I remember being taken to the top of a local mountain to look out over the expansive view of the Appalachian Mountains. It was Autumn, and across the plains below us the trees were in full fall foliage. "How beautiful," I breathed. One of the girls who was with me muttered "you should see this in winter."

The first week I was in Eastern Kentucky, a local sludge pond collapsed and sent over 250 million gallons of coal slurry down into the adjoining valleys distorting people's backyards, destroying the streams, contaminating the water. Not a lot of attention was paid to this environmental disaster - greater in terms of volume than the Exxon Valdez crude oil spill off the coast of Alaska. There was a story in the New York Times on Christmas day - a day you know most people are far too distracted to read the newspaper.

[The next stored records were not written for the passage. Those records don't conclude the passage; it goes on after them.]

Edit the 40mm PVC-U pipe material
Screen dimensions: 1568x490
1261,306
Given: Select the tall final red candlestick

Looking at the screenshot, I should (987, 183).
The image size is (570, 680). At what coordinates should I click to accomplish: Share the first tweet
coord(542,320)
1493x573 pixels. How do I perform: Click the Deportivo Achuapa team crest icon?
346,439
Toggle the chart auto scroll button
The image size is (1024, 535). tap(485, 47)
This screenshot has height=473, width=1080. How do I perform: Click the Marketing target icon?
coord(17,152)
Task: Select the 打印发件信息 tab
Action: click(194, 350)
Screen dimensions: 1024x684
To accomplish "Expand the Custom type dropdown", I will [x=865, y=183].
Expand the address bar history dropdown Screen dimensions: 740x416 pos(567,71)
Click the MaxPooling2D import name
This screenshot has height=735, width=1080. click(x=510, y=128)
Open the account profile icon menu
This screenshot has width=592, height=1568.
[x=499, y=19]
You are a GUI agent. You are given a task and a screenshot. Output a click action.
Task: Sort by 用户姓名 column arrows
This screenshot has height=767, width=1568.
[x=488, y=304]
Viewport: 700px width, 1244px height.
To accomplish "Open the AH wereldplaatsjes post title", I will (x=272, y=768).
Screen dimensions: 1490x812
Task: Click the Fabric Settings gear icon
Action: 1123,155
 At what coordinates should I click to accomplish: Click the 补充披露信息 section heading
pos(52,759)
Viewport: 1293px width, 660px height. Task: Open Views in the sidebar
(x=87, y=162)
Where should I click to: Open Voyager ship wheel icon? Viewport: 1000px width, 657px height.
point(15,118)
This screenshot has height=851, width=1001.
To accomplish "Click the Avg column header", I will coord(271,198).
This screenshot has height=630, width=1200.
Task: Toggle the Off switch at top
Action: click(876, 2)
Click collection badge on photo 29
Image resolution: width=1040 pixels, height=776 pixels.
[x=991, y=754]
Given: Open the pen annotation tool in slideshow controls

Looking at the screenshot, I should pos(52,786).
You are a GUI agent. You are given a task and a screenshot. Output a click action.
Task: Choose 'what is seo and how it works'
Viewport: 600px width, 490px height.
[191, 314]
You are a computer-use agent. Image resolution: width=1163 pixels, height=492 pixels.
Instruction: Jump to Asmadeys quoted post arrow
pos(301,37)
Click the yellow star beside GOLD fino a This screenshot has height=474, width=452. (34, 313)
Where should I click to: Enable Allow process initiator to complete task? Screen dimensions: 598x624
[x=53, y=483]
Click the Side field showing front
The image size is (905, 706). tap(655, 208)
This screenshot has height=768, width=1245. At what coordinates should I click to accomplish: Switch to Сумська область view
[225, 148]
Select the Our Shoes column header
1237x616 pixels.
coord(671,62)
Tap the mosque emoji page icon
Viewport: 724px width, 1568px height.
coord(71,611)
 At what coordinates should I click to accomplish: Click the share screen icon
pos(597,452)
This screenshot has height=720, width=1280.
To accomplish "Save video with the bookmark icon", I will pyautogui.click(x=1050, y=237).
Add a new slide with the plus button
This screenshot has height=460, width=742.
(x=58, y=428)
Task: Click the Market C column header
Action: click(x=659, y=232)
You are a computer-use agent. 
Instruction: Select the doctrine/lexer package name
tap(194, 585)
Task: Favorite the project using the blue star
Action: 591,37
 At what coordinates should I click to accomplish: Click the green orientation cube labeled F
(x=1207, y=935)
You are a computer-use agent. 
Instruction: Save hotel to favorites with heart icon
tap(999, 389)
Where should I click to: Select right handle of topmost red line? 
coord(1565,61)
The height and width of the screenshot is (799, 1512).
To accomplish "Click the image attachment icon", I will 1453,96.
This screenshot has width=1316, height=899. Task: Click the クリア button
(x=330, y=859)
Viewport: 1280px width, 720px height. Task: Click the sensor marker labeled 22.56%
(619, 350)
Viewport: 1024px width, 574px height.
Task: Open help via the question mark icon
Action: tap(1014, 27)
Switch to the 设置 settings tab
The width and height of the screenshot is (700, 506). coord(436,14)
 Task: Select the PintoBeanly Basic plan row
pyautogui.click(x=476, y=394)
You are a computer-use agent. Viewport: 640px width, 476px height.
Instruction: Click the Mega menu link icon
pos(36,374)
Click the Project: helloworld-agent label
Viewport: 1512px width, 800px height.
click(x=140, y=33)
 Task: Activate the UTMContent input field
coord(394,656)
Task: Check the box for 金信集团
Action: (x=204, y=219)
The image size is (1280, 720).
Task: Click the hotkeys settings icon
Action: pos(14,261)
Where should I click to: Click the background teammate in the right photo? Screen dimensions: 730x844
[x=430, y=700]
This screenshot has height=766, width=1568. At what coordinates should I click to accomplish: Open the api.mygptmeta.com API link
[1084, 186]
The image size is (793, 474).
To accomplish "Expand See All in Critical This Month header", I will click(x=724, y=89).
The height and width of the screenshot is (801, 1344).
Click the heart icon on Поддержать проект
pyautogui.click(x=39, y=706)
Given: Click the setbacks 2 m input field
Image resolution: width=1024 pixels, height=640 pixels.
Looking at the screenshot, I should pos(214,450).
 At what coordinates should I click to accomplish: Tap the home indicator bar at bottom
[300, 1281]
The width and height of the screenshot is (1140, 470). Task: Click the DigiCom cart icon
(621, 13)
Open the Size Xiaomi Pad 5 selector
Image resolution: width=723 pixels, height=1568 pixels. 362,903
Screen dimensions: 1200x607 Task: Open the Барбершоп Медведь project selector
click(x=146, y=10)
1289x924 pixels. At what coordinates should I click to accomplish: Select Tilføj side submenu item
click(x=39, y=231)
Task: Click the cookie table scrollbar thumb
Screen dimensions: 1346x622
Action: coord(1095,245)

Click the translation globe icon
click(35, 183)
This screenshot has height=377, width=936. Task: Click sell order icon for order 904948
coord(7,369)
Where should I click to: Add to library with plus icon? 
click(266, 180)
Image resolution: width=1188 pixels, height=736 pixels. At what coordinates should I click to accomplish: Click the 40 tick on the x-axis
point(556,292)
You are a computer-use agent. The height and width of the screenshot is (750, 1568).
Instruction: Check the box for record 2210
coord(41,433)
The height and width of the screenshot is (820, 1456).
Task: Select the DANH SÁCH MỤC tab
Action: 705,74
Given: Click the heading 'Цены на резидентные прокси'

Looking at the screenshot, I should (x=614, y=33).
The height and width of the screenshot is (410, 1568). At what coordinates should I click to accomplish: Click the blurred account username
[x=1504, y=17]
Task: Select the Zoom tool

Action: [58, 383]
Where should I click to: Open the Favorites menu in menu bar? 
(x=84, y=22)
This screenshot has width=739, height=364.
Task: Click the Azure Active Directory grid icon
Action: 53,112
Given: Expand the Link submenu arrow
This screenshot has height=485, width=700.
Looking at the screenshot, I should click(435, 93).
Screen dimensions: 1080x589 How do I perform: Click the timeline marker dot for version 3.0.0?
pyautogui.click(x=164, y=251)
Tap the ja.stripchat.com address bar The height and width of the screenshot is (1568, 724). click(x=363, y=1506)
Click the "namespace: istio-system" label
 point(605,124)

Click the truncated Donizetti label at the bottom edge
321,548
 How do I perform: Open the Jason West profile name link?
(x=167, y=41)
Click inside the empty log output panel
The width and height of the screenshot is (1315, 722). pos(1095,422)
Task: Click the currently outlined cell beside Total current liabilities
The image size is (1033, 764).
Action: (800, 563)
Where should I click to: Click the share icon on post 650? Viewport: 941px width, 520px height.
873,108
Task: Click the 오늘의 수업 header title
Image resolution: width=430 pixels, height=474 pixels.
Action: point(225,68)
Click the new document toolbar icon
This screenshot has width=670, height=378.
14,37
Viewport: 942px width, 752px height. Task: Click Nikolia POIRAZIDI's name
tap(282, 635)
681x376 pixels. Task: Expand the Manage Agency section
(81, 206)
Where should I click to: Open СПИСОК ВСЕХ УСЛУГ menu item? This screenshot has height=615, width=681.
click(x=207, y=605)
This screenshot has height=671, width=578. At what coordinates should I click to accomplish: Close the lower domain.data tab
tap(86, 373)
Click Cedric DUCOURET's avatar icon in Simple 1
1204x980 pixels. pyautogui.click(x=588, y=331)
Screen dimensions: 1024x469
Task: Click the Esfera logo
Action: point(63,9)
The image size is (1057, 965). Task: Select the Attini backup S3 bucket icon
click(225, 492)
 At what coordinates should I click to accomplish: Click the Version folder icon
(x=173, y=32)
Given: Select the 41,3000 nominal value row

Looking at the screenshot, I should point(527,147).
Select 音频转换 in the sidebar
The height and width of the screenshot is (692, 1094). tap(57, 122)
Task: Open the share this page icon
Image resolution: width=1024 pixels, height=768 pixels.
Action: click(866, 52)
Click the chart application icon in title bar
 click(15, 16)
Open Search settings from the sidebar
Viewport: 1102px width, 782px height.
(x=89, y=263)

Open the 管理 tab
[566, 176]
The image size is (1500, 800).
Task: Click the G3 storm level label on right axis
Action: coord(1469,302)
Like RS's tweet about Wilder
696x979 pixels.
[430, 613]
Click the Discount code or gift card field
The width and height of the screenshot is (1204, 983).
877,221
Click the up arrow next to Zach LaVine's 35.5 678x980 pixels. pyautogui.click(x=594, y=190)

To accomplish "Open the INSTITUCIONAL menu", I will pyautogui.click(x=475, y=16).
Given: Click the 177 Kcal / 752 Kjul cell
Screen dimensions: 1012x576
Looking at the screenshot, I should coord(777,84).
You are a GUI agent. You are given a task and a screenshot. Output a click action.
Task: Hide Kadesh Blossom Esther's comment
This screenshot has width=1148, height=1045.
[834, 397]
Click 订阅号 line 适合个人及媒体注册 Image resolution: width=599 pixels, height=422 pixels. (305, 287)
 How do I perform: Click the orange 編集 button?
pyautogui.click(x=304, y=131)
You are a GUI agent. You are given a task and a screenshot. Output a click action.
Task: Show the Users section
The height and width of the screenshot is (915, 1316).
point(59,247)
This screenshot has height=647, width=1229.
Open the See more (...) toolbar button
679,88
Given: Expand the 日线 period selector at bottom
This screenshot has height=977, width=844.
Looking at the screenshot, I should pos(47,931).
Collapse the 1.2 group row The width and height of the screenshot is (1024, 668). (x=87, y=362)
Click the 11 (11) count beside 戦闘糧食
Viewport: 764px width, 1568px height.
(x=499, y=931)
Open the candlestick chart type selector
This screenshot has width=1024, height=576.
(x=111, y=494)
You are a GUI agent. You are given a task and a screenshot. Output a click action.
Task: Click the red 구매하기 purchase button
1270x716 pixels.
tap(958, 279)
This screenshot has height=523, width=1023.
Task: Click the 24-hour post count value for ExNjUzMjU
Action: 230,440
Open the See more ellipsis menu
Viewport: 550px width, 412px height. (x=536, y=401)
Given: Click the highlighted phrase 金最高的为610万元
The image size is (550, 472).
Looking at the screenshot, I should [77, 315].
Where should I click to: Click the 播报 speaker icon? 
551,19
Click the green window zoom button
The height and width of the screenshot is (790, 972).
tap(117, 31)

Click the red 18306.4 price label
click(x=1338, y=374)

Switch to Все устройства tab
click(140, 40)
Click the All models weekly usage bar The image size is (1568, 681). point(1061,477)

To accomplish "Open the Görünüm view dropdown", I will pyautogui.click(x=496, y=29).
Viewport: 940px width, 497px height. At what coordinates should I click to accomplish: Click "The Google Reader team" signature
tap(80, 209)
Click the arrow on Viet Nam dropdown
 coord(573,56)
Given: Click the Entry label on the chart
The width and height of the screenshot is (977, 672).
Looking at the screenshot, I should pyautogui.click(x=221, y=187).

It turned out that despite the coal company's assertions that this sludge pond collapse was, in their words, "an act of God," it wasn't. It was an act of negligence. The barrier between the sludge pond and the coal mine beneath supposed to be a minimum of 75 feet was no more than 10 feet in places. And the fine handed down to the company - Martin County Coal - was reduced from a relatively inconsequential $110,000 to a mere $5,600. Pocket change to Big Coal.

I met a lot of people while I was in there. Brilliant People. Proud of their heritage and their culture. Isolated too. Living in between the strip mines can be lonely sometimes.

One of them described to me how his house shakes and shudders whenever there's blasting going on nearby ... A local mayor described the increase in flooding in the locality. He showed me a map which with no ambiguity depicted how the flooding was directly related to strip mining in the local mountains.

I did go back to Eastern Kentucky in the dead of winter. And I did go back to look at that view. Exposed before me in the stark winter light was a land raped of its beauty. Mountain tops flattened. Scars running deep across the plains.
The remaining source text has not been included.